Pramesh C S, Madur Bhulaxmi P, Raina Sudip, Desai Sangeeta B, Mistry Rajesh C
Division of Thoracic Surgery, Department of Surgical Oncology and Pathology, Tata Memorial Hospital, Mumbai, India.
Ann Thorac Cardiovasc Surg. 2004 Jun;10(3):187-90.

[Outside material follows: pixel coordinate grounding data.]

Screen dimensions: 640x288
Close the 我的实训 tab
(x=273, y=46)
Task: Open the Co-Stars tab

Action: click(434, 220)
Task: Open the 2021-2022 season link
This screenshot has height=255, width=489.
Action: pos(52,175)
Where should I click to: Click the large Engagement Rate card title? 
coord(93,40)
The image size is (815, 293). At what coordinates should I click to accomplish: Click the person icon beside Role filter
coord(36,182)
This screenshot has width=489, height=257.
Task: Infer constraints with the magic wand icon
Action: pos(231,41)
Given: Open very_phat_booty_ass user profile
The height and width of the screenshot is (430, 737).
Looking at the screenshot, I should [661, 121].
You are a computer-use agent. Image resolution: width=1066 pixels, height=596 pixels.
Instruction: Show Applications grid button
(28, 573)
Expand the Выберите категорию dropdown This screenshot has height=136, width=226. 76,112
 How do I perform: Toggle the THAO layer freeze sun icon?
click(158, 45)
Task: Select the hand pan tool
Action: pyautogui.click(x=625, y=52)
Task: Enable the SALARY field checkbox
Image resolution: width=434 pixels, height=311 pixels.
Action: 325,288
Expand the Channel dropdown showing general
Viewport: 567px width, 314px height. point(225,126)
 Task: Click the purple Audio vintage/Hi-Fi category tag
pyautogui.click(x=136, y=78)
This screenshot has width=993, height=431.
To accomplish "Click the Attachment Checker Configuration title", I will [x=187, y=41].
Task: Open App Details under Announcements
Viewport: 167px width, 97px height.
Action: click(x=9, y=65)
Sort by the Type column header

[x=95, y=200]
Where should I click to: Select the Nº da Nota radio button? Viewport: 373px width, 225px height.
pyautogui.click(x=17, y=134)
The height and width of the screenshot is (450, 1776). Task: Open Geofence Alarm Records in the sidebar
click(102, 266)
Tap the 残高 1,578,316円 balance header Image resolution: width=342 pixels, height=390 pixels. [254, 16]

Angiosarcoma is a rare, highly malignant tumor arising from endothelial cells of small blood vessels. They usually occur in the skin, deep soft tissues, breast and liver. Pleural angiosarcomas are extremely rare and are restricted to case reports in medical literature. It is very difficult to distinguish them from malignant mesotheliomas on clinical, radiological and even histopathological features. Immunohistochemistry is valuable in making the diagnosis, showing negative reactivity for mesothelial markers and positivity for vascular markers. Prognosis is generally dismal except in occasional cases where the disease is localized and amenable for surgical resection. We report a 55-year-old man who presented to us with chest pain, cough and hemoptysis and was diagnosed to have a pleural angiosarcoma.
血管肉瘤是一种罕见的、高度恶性的肿瘤,起源于小血管的内皮细胞。它们通常发生于皮肤、深部软组织、乳腺和肝脏。胸膜血管肉瘤极为罕见,在医学文献中仅有病例报告。根据临床、放射学甚至组织病理学特征,很难将它们与恶性间皮瘤区分开来。免疫组织化学在诊断中具有重要价值,显示对间皮标志物呈阴性反应,对血管标志物呈阳性反应。除了少数疾病局限且适合手术切除的病例外,总体预后很差。我们报告了一名55岁男性,他因胸痛、咳嗽和咯血前来就诊,被诊断为胸膜血管肉瘤。